Lo scandalo necessario

Dalla prima pagina di un giornale ti si offre la foto di un bimbo che dorme, sereno e composto nella tutina nuova che indossa per la prima volta. Che però è anche l’ultima. Tu sai che quel bimbo, Hevan, è morto, che non conoscerà il risveglio e che giacerà per sempre con la madre, Jennifer, anche lei morta. E allora un grumo d’angoscia ti serra lo stomaco, t’interroghi sui mille abissi che può raggiungere la banalità del male, in una provincia quieta dove l’orrore non è di casa. Ti turbi, t’indigni, ma con chi? Perché?
Non c’è nulla di morboso nell’immagine pubblicata, è la storia di quel particolare delitto che è insopportabile, intollerabile.

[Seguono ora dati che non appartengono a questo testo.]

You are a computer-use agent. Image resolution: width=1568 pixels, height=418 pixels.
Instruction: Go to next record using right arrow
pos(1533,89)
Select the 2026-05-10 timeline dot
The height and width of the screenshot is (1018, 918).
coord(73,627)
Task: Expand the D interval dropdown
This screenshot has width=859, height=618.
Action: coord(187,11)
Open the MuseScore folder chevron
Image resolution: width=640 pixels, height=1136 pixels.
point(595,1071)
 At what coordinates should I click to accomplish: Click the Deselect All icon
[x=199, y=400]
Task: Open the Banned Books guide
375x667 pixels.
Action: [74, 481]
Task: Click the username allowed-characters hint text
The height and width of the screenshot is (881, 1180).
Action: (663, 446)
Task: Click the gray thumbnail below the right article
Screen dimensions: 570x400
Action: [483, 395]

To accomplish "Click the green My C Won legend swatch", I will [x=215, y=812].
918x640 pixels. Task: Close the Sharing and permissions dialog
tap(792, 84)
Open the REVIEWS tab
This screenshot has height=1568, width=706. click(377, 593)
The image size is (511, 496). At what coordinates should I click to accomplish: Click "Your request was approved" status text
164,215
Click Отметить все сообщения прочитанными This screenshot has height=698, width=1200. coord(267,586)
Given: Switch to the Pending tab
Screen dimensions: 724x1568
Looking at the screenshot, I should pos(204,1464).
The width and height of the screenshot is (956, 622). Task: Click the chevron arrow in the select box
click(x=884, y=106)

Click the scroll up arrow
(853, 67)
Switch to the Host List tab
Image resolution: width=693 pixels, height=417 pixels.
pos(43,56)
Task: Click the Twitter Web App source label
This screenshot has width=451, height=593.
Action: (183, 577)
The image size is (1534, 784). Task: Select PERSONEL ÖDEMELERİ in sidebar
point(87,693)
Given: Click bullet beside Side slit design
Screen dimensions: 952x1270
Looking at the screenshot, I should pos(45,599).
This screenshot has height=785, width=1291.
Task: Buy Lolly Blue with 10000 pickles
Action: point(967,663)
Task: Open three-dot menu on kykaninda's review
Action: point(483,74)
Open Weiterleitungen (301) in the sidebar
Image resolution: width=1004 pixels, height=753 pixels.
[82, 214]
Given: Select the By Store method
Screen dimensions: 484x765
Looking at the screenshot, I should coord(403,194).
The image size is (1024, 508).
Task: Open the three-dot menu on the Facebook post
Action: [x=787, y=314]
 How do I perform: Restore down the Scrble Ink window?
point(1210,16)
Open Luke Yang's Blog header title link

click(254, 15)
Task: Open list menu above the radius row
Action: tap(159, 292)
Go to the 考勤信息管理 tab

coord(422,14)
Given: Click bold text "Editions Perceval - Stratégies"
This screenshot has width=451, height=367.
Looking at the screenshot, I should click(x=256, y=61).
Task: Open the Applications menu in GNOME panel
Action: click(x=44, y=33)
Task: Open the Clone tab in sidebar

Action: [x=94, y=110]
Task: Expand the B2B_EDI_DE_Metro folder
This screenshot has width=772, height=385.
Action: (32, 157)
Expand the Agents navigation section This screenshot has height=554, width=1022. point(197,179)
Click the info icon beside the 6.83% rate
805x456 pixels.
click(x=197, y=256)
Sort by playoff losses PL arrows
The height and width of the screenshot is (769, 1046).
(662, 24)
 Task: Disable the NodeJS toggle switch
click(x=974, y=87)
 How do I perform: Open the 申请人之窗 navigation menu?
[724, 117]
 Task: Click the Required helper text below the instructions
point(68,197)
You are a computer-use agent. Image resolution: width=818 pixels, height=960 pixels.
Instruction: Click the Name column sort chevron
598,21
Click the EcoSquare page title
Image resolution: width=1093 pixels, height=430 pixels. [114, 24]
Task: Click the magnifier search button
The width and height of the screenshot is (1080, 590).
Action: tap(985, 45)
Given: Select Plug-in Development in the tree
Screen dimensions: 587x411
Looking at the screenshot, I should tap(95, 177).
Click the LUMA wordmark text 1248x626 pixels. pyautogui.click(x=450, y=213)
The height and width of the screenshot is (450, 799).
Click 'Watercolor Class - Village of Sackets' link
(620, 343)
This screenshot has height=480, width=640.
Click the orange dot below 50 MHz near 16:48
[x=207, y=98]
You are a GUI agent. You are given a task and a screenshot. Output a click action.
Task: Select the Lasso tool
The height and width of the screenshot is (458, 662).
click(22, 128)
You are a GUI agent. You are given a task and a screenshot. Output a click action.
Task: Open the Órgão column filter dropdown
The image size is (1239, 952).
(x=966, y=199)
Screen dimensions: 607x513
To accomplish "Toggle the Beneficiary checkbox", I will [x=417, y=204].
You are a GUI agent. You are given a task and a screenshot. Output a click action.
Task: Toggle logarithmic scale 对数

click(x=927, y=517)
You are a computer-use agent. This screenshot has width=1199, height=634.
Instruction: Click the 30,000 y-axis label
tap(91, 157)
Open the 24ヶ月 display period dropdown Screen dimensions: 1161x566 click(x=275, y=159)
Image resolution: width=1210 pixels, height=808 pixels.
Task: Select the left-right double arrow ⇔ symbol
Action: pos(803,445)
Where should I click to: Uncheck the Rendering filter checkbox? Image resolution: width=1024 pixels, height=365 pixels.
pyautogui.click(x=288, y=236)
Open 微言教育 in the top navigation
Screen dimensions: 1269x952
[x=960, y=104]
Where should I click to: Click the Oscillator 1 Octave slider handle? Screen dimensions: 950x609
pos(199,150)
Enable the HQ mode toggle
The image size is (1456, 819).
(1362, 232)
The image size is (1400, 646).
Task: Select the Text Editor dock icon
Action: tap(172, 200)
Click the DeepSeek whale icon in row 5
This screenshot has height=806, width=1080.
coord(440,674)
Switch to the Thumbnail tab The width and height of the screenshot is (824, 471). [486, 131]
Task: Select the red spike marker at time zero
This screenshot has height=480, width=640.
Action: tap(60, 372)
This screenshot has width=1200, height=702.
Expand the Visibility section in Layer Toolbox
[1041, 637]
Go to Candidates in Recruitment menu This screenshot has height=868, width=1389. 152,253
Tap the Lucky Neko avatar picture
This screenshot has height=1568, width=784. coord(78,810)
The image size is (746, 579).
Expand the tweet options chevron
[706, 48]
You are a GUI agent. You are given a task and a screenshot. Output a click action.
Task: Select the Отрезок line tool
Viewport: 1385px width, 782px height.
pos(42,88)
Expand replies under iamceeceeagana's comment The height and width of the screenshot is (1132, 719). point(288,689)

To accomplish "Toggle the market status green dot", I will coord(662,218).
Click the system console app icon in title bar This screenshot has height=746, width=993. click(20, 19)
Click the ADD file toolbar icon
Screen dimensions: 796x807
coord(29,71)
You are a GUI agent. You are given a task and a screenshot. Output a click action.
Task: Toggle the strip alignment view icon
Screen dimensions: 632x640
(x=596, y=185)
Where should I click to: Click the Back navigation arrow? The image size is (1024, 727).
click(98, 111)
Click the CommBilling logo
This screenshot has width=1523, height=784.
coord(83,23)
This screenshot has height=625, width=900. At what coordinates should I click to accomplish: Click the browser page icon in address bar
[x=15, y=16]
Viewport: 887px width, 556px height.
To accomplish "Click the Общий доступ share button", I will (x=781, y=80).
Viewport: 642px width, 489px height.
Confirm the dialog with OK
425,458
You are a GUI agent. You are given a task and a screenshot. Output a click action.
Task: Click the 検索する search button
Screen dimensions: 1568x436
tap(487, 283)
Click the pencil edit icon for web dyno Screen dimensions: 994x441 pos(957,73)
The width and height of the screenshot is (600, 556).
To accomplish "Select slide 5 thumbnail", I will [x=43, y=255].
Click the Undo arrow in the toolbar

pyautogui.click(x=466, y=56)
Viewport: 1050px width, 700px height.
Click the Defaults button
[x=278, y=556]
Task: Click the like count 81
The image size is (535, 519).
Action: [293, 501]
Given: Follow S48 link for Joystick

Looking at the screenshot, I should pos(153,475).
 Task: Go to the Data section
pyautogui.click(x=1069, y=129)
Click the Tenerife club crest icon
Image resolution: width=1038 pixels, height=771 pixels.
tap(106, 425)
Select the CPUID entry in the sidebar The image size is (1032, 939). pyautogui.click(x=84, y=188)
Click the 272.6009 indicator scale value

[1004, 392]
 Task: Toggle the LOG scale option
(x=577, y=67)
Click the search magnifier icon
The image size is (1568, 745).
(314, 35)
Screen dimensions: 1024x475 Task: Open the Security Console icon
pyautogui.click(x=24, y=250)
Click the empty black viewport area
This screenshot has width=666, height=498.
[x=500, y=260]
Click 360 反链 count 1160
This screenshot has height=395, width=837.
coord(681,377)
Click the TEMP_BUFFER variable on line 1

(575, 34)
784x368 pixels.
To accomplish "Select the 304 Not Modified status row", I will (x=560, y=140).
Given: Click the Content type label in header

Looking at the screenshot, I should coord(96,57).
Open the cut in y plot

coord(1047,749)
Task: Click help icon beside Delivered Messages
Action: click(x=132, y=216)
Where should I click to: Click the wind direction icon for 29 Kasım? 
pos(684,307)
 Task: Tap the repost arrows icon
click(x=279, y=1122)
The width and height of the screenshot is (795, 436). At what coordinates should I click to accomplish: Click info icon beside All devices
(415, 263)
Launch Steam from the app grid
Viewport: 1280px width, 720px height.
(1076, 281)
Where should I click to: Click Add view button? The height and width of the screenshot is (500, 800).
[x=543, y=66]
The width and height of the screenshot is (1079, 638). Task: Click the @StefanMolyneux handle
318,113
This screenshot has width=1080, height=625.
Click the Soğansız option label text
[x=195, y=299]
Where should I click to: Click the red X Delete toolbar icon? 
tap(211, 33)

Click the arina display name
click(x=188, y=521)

La pubblicazione di quella fotografia è stata voluta dalla madre di Jennifer, che l’ha esplicitamente chiesto al Gazzettino, con un intento preciso. La nonna (possiamo chiamarla così?) vuol dimostrare, nella forma più elementare e diretta, visibile per tutti, che l’assassino di Jennifer, reo confesso, non dovrebbe essere perseguito soltanto per l’omicidio della ragazza, ma anche per l’omicidio di Hevan. Ripetiamo, nell’immagine del bimbo non c’è nulla di macabro e di morboso – ben altro siamo abituati a vedere talvolta sui giornali – ma l’iniziativa dettata dall’amore di una nonna mancata e resa possibile da alcuni giornalisti diventa una «provocazione», o una «follia», comunque un fatto scandaloso. E perché? La risposta è semplice, banale, burocratica: Hevan era, è un bambino, nutrito per nove mesi dal sangue della giovane madre, ma non lo si può considerare una persona, con una sua precisa identità, perché è un non-nato, non c’è stato il passaggio obbligato e decisivo dell’anagrafe. In questo nostro mondo avanzato se non si è registrati nelle forme previste dalle competenti autorità non si è nessuno, si è soltanto una nullità, non suscettibile di considerazione e di certificazione alcuna. E se dunque non è una persona, ma soltanto un «feto» – che pare sia una condizione rilevante quasi esclusivamente per la medicina – non può essere parte offesa di omicidio. Può essere sepolto e dimenticato, nulla di più, nulla di diverso.
Sul piano giuridico, del diritto positivo, come amano dire gli avvocati, la questione forse è improponibile, ma merita una riflessione morale, qualche interrogativo non banale il caso di un bimbo completamente formato che, per la ferocia di un assassino, è morto qualche giorno prima di nascere. Un orribile paradosso. Ma i giornali non sono fatti anche per suscitare interrogativi, porre problemi, stimolare pensieri che superino la leggerezza del pettegolezzo?
La pubblicazione della foto di Hevan è certamente un pugno nello stomaco, ma quando con passione si discute di che cosa sia la vita e di chi possa definirsi «persona» anche un pugno può servire, per farci svegliare, per fare comprendere che la vita e la morte, nella realtà, possono essere diverse dalle categorie ideologiche con cui cerchiamo di ingabbiarle. Prima ancora della foto, l’atroce pugno nello stomaco è costituito da quel delitto. È necessario che certi scandali avvengano.
Luigi Bacialli, direttore de Il Gazzettino, è un giornalista rigoroso, non è uno spregiudicato speculatore in orrori. Finora ha ottenuto soltanto un risultato paradossale, adesso sotto processo è lui e grandi censori si affrettano a cucinarlo nelle sedi opportune. Così impara a porre domande scomode, a suggerire pensieri e domande troppo profondi.


Si conferma, del resto, che può essere più pericoloso stare dalla parte delle vittime che dei carnefici, richiamare l’attenzione su chi subisce i delitti piuttosto che su chi li commette. Quasi sempre le vittime muoiono almeno due volte, mentre i carnefici si avviano per quei sentieri di riabilitazione, spesso finta, che attenuano le pene e rendono girevoli le porte delle carceri.